[[ Supplied records open ]]
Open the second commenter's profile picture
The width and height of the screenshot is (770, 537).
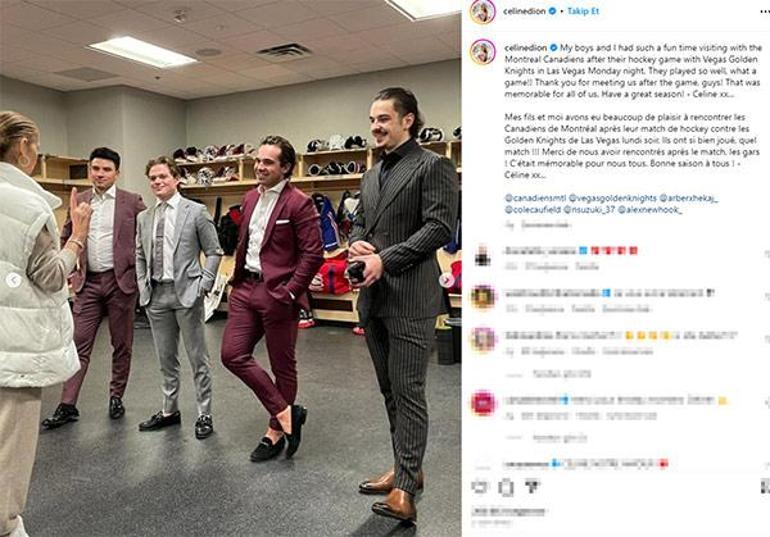pos(483,297)
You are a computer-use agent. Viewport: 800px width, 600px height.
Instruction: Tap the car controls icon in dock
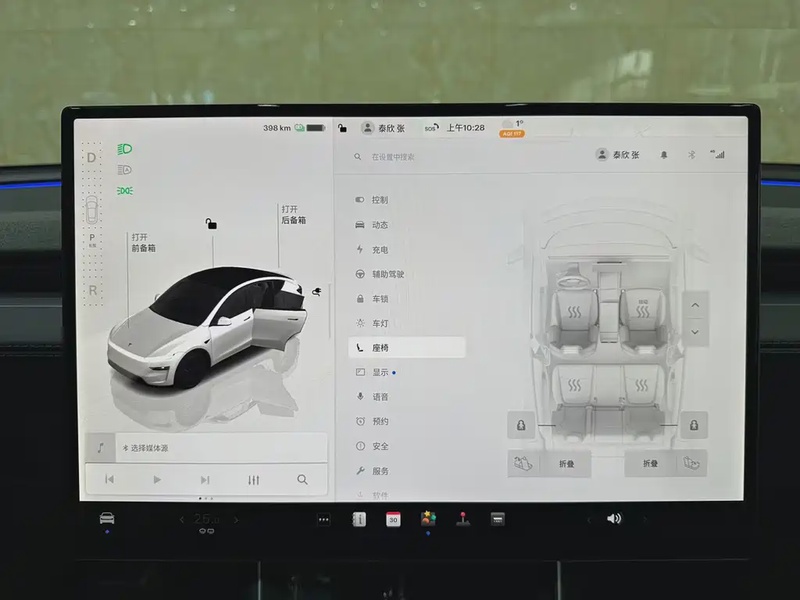(107, 518)
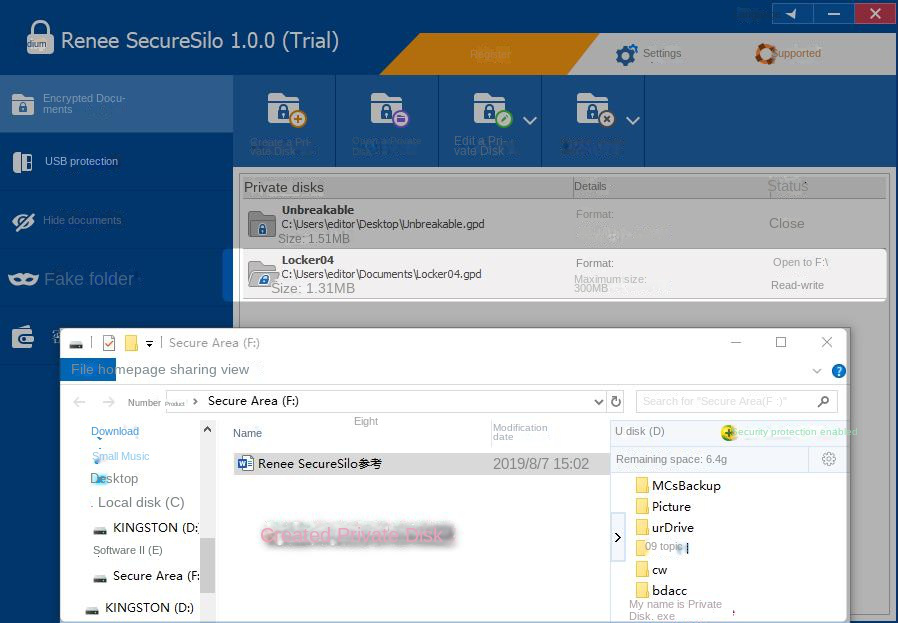Open the address bar history dropdown

pyautogui.click(x=599, y=402)
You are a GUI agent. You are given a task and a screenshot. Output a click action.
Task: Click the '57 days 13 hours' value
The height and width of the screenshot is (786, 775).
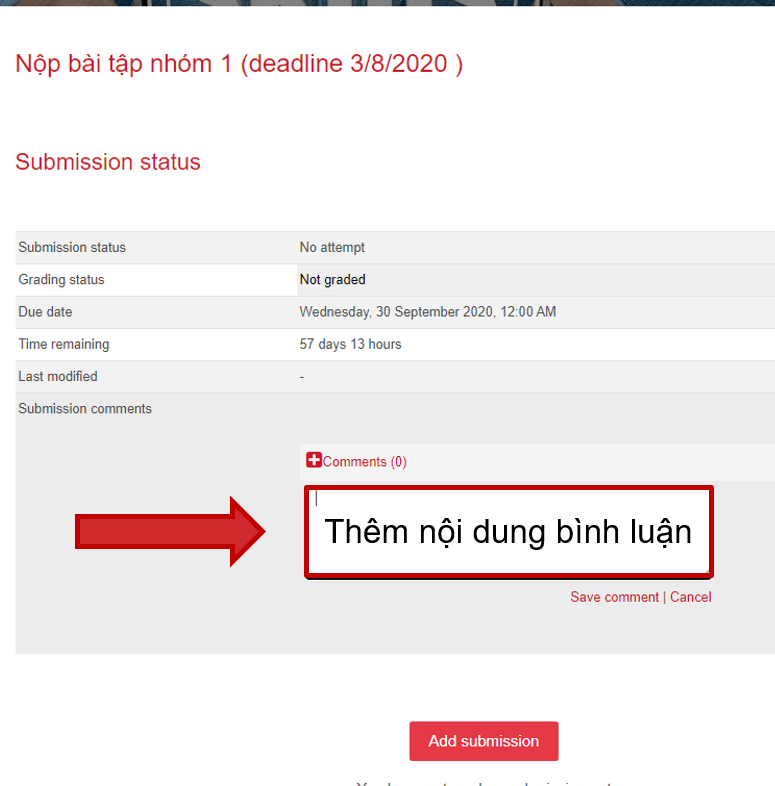pyautogui.click(x=350, y=344)
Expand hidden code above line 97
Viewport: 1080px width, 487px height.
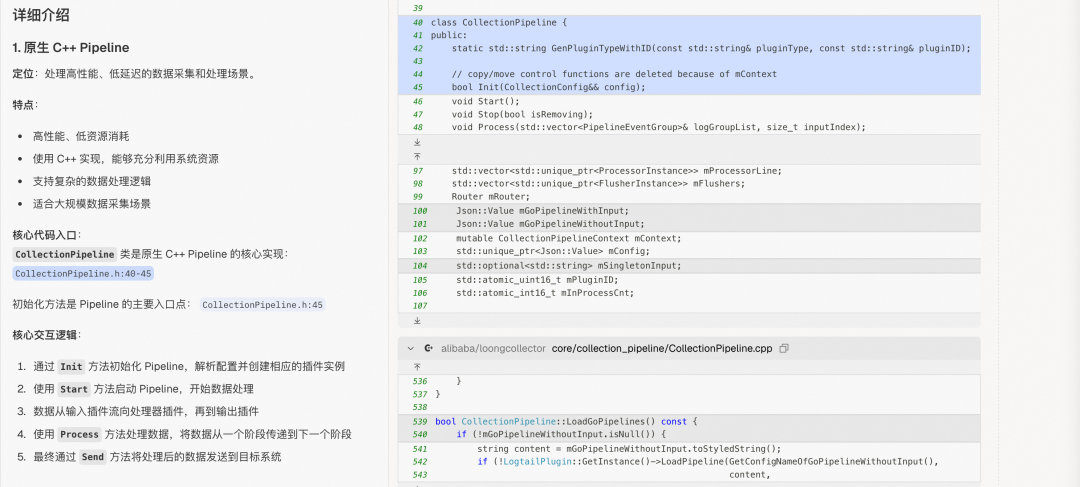(x=417, y=156)
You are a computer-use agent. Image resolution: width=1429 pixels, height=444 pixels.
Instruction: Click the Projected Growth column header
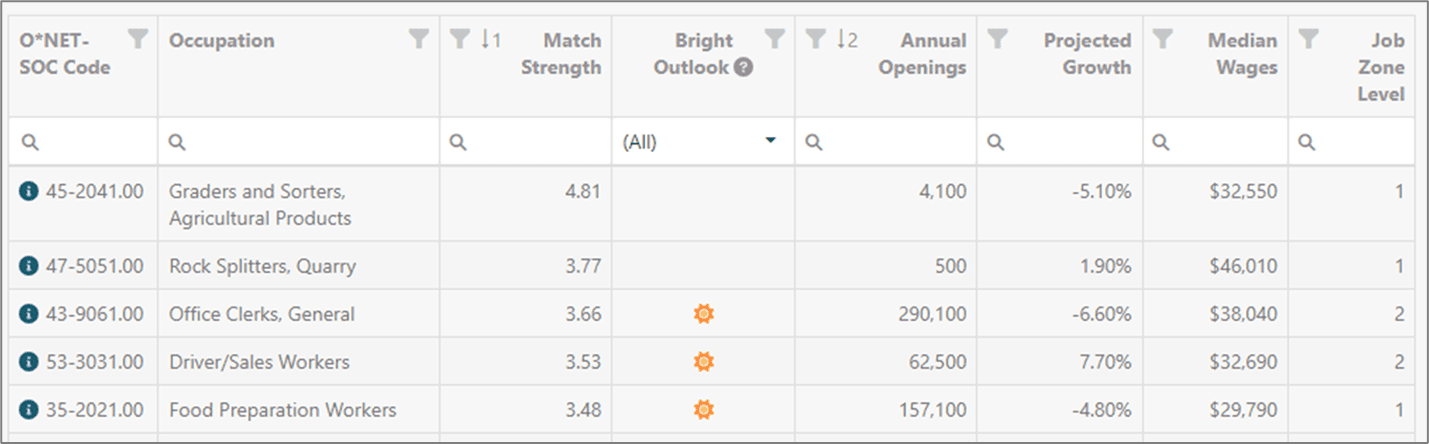click(x=1087, y=54)
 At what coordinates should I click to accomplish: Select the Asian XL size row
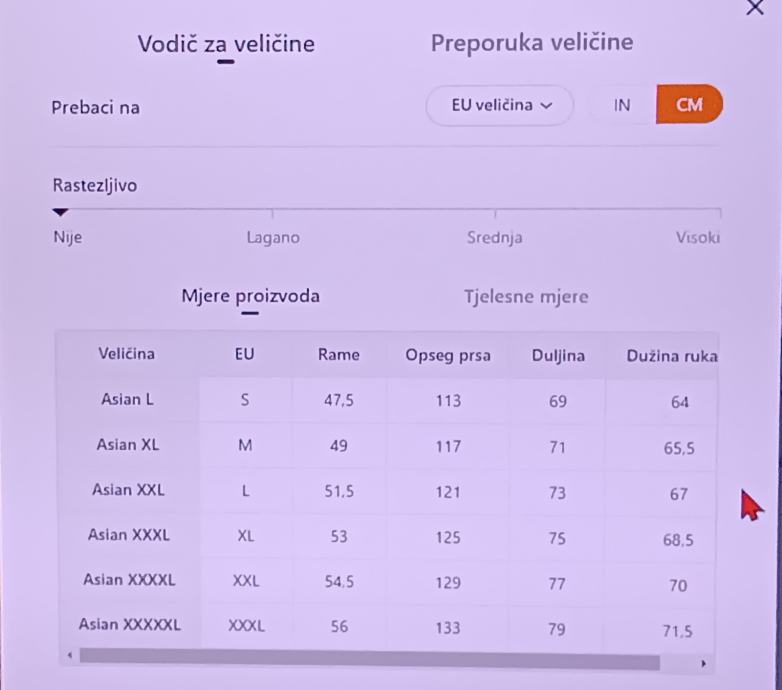pyautogui.click(x=127, y=445)
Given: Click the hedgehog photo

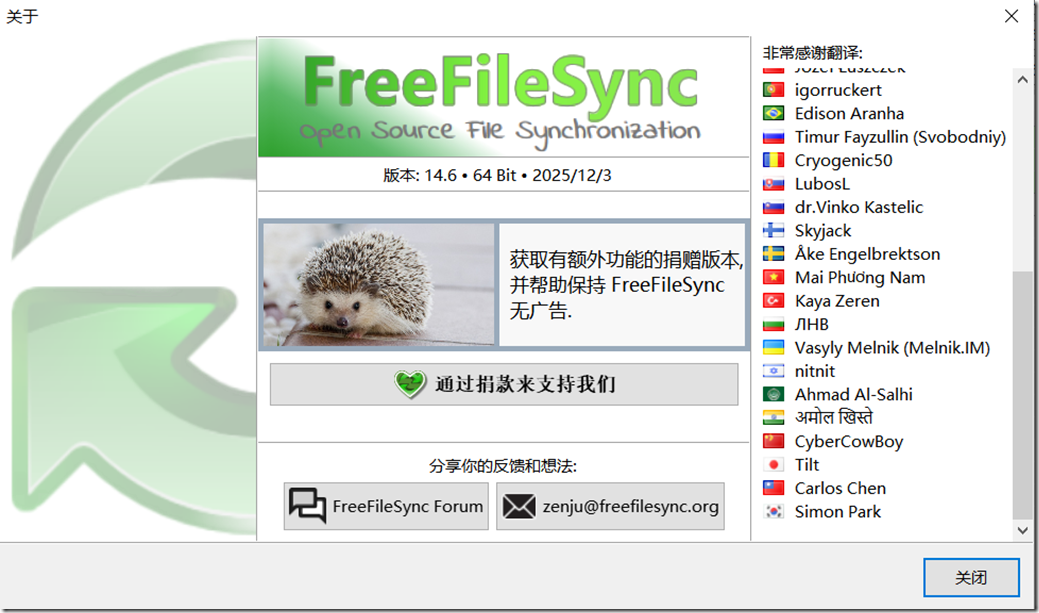Looking at the screenshot, I should point(379,285).
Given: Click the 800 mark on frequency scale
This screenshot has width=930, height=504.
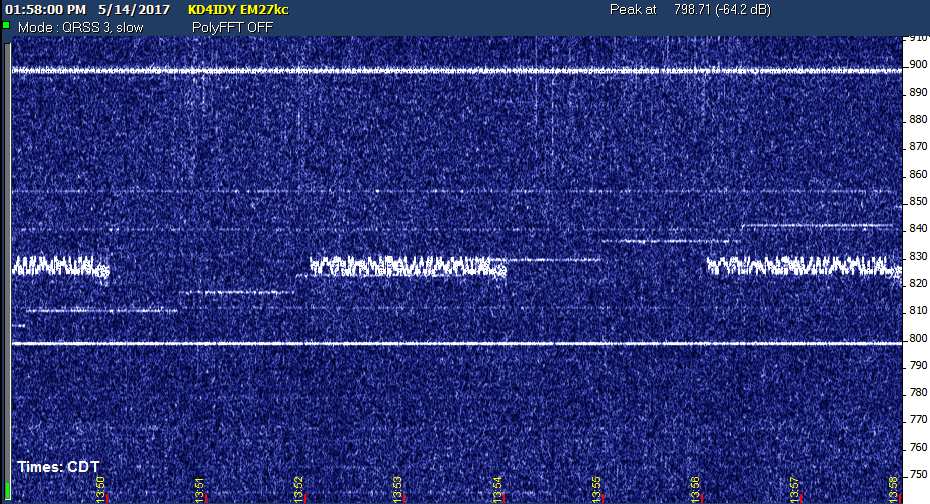Looking at the screenshot, I should tap(917, 338).
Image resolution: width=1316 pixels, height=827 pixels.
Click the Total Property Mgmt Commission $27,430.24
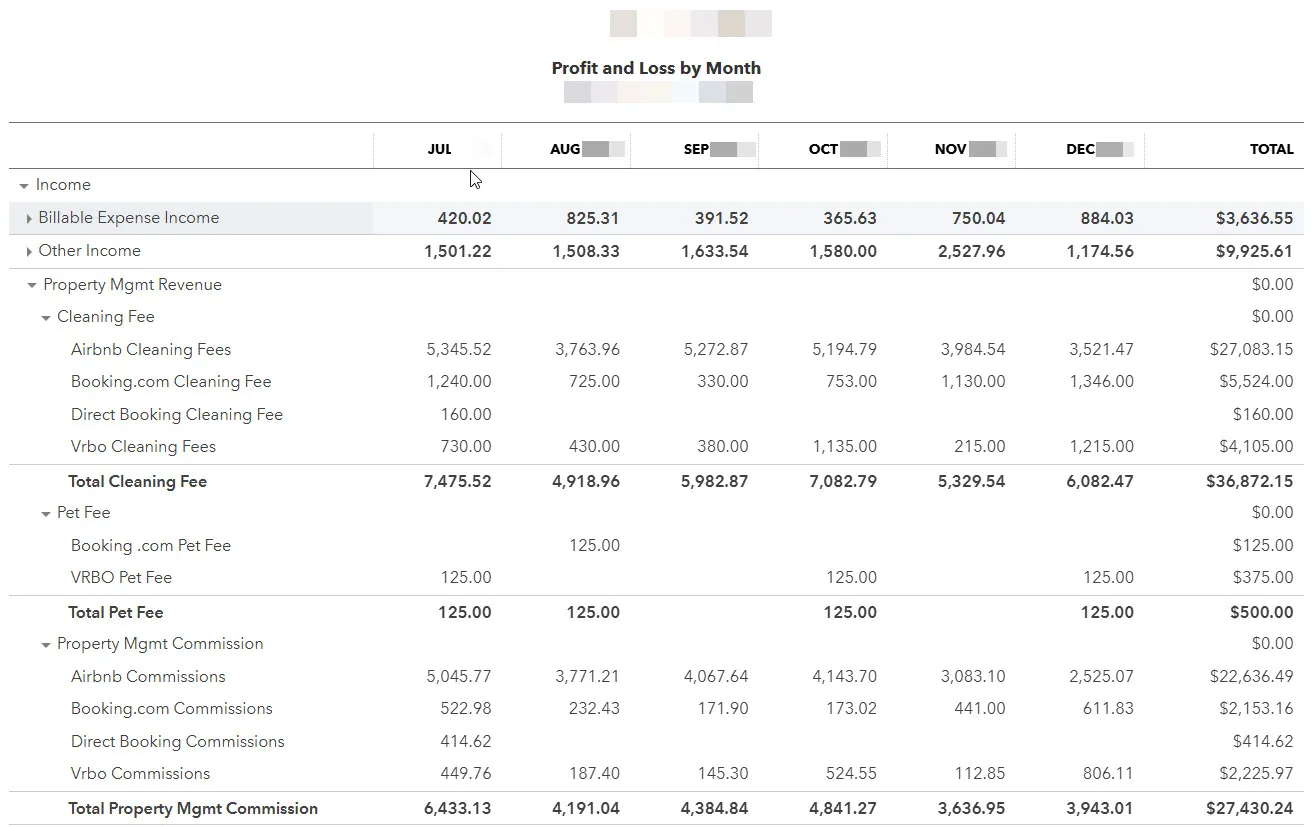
[[ Supplied records closed ]]
**About this task:** The response must contain every line from the listing above in which the string "agent" appears.

**Answer for this exercise:**
You are a computer-use agent. Viewport: 800px width, 600px height.
You are a GUI agent. You are given a task and a screenshot. Output a click action.
You are a computer-use agent. Image resolution: width=1429 pixels, height=444 pixels.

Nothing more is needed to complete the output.